** start **

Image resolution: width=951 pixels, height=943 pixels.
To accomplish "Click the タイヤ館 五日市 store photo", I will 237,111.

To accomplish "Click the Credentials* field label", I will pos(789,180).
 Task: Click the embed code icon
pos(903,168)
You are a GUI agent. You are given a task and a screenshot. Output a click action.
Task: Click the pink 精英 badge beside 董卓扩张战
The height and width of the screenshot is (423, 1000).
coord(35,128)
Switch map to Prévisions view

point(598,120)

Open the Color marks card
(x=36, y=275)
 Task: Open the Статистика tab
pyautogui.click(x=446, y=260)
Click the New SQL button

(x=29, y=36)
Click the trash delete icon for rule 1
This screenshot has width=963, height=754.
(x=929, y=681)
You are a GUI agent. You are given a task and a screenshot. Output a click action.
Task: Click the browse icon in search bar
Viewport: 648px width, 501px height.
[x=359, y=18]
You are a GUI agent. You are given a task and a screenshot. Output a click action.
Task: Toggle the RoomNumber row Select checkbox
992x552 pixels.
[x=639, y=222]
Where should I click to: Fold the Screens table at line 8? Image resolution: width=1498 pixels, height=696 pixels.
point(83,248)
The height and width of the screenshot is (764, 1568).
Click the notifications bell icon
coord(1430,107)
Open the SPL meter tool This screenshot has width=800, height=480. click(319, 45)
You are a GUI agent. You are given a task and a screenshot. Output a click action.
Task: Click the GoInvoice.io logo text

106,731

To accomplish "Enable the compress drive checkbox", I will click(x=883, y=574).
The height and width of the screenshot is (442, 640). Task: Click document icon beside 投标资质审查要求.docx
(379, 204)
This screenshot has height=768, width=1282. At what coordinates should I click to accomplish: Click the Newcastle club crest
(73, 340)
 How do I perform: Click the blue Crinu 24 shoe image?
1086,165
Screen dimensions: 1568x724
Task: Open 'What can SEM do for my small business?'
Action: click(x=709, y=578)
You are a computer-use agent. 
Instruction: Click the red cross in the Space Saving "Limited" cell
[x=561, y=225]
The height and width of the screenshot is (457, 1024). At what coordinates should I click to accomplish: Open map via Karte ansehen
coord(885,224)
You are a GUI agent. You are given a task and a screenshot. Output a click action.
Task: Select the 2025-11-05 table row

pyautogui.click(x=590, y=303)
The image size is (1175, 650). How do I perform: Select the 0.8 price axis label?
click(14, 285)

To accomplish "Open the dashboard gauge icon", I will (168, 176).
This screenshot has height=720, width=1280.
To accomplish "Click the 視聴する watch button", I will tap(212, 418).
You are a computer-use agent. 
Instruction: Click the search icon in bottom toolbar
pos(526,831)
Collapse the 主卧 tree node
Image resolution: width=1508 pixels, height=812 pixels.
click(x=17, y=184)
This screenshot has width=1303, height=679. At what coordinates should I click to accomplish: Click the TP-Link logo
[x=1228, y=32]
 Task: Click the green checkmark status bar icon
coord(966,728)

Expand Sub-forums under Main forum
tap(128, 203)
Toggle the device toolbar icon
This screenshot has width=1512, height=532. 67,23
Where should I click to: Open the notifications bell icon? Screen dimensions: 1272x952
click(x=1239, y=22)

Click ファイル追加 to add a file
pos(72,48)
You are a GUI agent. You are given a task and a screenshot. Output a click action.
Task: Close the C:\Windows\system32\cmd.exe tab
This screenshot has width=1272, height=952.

** end **

* Set problem: From the material above, copy every line that contains the word "bell".

* Result:
Click the notifications bell icon
Where should I click to: Open the notifications bell icon? Screen dimensions: 1272x952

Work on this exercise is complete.